I was studying Holder's inequality and I came across the second problem used at the 2001 IMO because it involved Holder. The question I want to ask is what is the reasoning behind the first line? Where did all those terms come from and how is Holder even involved in it? I can't really understand the solution so can someone please explain this step clearly and transparently? I would really appreciate any help with understanding this.
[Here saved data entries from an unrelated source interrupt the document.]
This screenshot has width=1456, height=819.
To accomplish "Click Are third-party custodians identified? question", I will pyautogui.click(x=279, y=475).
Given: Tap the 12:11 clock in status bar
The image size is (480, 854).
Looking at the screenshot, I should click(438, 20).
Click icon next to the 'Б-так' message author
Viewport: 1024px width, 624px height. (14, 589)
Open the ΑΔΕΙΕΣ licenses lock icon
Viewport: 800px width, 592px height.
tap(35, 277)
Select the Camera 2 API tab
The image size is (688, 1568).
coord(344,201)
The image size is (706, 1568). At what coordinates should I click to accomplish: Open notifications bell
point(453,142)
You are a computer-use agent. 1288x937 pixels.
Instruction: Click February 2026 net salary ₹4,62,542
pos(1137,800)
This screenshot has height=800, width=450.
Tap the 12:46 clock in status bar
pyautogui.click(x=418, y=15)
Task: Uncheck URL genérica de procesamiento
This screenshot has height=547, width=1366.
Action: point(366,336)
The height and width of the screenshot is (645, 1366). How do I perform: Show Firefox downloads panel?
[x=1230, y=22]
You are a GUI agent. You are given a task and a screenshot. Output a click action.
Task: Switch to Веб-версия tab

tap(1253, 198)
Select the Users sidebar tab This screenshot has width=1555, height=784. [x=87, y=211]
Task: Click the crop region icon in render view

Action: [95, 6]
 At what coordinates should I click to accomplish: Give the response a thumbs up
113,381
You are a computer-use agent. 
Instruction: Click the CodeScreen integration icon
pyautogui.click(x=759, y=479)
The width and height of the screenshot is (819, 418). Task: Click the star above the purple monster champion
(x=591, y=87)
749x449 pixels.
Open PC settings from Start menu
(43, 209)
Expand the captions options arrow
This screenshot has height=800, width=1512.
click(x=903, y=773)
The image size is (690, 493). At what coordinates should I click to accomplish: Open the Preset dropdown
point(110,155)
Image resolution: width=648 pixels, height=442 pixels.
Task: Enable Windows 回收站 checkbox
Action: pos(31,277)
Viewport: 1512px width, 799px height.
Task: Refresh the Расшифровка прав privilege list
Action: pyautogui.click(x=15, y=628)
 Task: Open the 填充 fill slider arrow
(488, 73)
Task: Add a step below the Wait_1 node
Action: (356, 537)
Also please don't downvote this question, I just want help.
Thanks
Holder's inequality for length-3 real vectors $(x_1,x_2,x_3)$ and $(y_1,y_2,y_3)$ states that for all $p$ and $q$ for which $\frac{1}{p}+\frac{1}{q}=1$, $$\lvert x_1y_1+x_2y_2+x_3y_3\rvert\le(x_1^p+x_2^p+x_3^p)^{\frac{1}{p}}(y_1^q+y_2^q+y_3^q)^{\frac{1}{q}}.$$ Here, we use $p=\frac{3}{2}$, $q=3$, $x_1=\left(\frac{a}{\sqrt{a^2+8bc}}\right)^{\frac{2}{3}}$, $y_1=\left(a(a^2+8bc)\right)^{\frac{1}{3}}$, $x_2$/$y_2$/$x_3$/$y_3$ defined analogously. Once the Holder application is set up, the solution cubed everything. The idea is to set up a Holder-type inequality that bounds the objective term without using any radicals.